::: INFORMATION GIVEN :::

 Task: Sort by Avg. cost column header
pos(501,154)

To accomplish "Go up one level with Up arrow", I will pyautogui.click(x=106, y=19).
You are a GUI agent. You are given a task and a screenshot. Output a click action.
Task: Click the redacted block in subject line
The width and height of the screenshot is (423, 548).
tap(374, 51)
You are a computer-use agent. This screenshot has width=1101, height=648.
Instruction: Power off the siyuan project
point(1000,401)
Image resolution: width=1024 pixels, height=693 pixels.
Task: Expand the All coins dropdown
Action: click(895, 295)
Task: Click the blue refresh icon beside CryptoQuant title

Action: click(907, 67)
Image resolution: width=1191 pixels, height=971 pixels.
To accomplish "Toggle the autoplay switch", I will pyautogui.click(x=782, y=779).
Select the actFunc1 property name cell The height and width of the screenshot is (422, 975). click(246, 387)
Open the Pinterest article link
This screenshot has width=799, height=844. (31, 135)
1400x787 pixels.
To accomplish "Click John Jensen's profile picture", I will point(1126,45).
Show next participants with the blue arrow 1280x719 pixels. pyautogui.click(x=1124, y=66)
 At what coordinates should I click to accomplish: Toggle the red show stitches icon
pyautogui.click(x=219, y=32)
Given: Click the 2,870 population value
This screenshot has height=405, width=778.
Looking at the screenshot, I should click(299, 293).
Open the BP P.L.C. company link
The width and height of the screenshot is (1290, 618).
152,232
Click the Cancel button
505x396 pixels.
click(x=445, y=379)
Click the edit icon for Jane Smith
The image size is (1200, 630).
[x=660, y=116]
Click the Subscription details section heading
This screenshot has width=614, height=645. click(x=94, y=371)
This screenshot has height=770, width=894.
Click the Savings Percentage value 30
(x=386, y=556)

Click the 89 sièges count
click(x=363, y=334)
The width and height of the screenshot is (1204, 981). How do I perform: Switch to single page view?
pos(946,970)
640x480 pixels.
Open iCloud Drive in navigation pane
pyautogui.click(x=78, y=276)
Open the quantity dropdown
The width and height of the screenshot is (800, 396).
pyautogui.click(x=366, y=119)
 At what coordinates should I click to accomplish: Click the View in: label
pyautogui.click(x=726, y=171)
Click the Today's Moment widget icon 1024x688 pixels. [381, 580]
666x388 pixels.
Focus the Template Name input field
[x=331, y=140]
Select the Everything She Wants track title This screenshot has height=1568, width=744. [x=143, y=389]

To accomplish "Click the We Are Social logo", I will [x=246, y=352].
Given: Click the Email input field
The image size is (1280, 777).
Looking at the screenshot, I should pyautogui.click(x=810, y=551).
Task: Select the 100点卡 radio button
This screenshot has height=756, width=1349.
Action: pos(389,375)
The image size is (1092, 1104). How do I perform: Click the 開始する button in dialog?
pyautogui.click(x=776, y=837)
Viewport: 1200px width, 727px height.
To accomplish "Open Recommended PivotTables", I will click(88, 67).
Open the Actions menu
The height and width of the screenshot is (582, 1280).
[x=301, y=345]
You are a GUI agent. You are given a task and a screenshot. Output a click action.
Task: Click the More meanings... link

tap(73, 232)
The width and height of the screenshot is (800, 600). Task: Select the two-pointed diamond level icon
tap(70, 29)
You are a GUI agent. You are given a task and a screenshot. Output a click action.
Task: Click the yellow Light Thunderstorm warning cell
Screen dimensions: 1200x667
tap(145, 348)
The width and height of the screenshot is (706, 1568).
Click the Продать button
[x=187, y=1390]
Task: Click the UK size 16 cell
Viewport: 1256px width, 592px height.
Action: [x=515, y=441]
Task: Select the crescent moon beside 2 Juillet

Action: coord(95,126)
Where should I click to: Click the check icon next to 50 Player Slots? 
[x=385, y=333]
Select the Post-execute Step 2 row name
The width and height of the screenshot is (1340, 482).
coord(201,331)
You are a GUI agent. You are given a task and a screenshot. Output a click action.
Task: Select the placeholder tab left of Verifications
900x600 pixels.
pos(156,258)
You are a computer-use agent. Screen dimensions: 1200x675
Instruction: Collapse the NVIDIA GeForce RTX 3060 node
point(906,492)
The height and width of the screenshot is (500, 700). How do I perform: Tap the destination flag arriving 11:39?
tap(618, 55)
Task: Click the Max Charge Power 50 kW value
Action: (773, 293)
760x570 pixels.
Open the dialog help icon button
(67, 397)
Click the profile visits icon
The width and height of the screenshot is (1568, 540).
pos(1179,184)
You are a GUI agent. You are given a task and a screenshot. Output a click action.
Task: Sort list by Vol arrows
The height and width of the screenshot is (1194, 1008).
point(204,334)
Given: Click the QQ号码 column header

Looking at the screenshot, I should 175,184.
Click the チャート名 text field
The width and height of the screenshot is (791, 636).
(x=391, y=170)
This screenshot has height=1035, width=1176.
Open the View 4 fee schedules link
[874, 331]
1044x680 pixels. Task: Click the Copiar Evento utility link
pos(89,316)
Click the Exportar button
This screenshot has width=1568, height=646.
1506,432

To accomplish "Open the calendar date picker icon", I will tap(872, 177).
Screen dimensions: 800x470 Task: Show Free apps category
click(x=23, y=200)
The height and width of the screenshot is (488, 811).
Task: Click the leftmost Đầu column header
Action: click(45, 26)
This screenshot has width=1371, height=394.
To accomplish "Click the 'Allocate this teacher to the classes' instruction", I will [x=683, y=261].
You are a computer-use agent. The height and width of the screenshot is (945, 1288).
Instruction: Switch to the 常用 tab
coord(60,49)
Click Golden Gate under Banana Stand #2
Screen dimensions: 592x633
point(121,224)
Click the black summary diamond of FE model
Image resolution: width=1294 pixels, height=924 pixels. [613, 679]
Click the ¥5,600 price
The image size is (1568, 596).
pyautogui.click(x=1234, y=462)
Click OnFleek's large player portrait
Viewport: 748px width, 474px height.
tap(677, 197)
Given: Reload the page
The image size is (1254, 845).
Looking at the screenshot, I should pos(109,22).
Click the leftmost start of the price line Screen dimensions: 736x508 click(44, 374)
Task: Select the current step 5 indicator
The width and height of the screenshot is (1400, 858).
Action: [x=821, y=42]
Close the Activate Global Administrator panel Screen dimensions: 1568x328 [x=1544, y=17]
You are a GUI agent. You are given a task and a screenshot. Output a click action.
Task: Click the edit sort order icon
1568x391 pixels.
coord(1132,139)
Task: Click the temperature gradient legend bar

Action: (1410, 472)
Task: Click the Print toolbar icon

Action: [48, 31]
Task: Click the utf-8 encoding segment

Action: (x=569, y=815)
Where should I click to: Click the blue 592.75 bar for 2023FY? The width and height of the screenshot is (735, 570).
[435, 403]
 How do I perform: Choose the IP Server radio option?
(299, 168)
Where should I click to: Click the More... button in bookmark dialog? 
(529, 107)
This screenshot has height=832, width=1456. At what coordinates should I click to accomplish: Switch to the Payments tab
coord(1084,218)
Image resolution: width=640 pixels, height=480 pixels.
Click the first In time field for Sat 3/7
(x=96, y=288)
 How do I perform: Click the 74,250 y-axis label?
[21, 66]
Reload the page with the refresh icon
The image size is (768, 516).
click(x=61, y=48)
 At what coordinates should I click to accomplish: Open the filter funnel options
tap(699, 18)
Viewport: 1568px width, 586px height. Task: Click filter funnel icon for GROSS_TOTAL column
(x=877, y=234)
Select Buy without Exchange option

:::

WHAT IS NEEDED: Copy every line of the material above in which the word "price" appears.

SOLUTION FOR THIS PROBLEM:
Click the ¥5,600 price
Click the leftmost start of the price line Screen dimensions: 736x508 click(44, 374)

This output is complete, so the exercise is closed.